There is an island in the Caribbean so small that it doesn’t appear on many world maps. Its name is Redonda; one of its kings, the Spanish writer Javier Marías, died two months ago. It’s an unforgiving place, uninhabited and windswept, basically a large rock a mile long and about a third of a mile wide. But birds like it, particularly a species called the booby, whose calls sound like a person crying out: ‘Oh no! Oh no! Oh no!’
The fantasy kingdom even had a national anthem – and a flag designed by the Duke of Guano
The island is the subject of the Canadian writer Michael Hingston’s often excellent Try Not to Be Strange.

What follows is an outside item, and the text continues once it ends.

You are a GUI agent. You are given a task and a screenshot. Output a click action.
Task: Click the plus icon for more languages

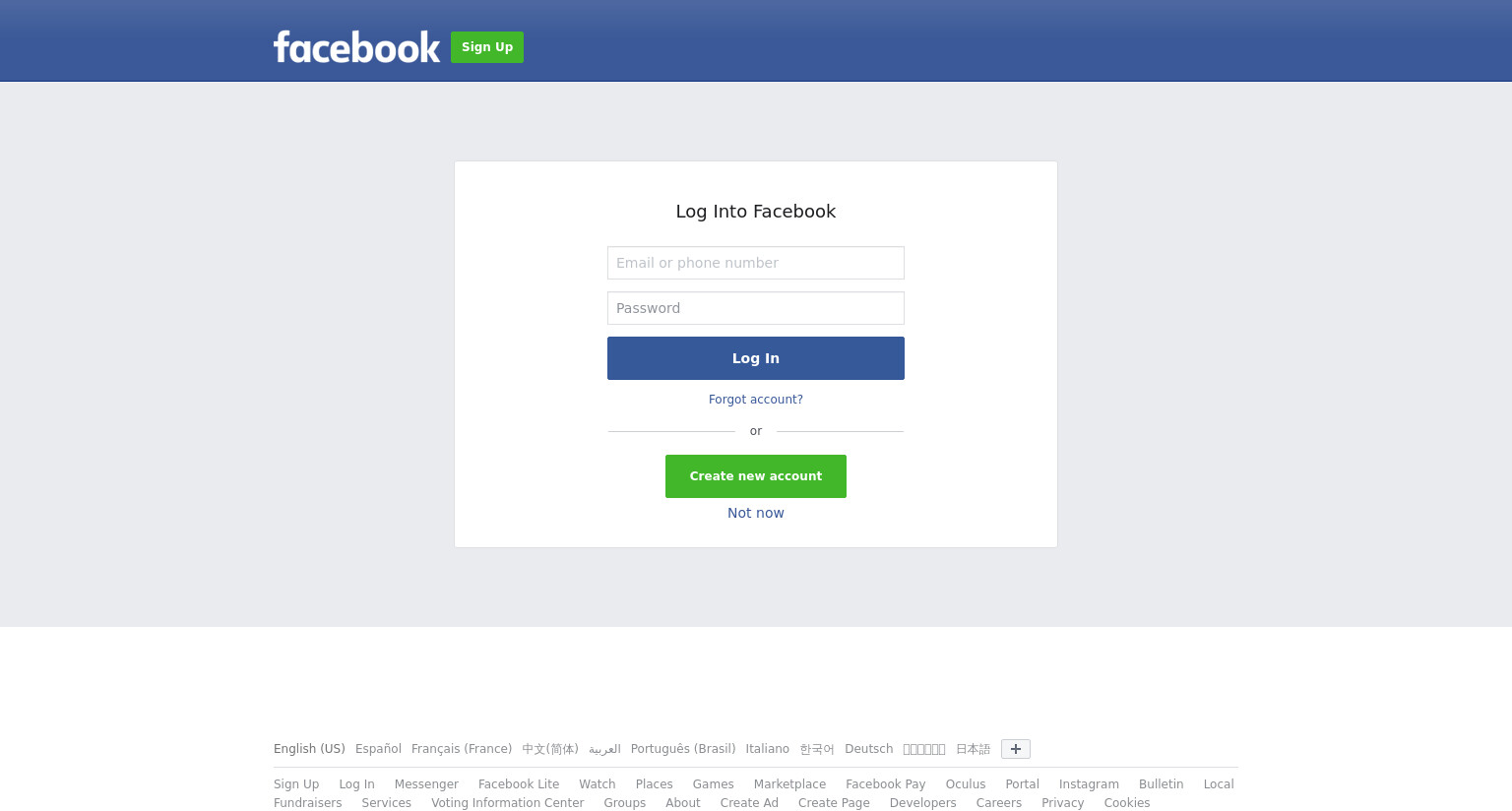point(1016,749)
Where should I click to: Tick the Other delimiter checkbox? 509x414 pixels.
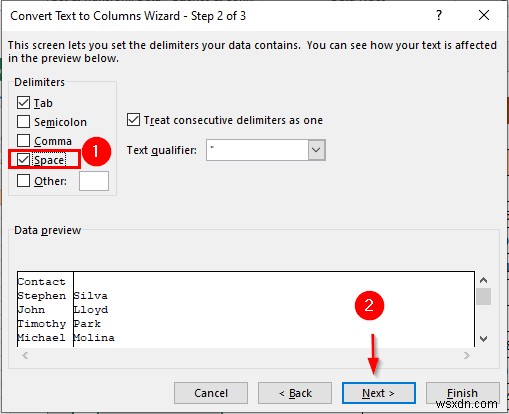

I can see booksellers scratching their heads over where to shelve it. Part memoir, part travelogue, it’s also a beer-soaked history of pub-going in mid-20th-century Soho, and an exhaustive record of a made up and deeply eccentric monarchy.
Redonda now belongs to Antigua and Barbuda, but in 1880 when it was nobody’s in particular, a delegation set sail from nearby Montserrat to carry out an unlikely mission: the coronation of a 15-year-old boy. The ceremony was dreamed up by a local ship-owner, Matthew Shiell, who believed he was the long-lost descendant of Irish kings, so felt that his son should rule Redonda as a form of compensation. Matthew Jr recalled the coronation decades later as ‘a day of carousal’, in which a local bishop anointed him King Felipe I. Five years later, he emigrated to London, where the young head of state reinvented himself as M.P. Shiel, a science-fiction author and prolific pen-for-hire.
The monarchy might have died with Shiel had he not befriended the poet John Gawsworth and decided to appoint him heir. They sealed the deal the way you would: by slicing open their wrists with a penknife and mixing their blood.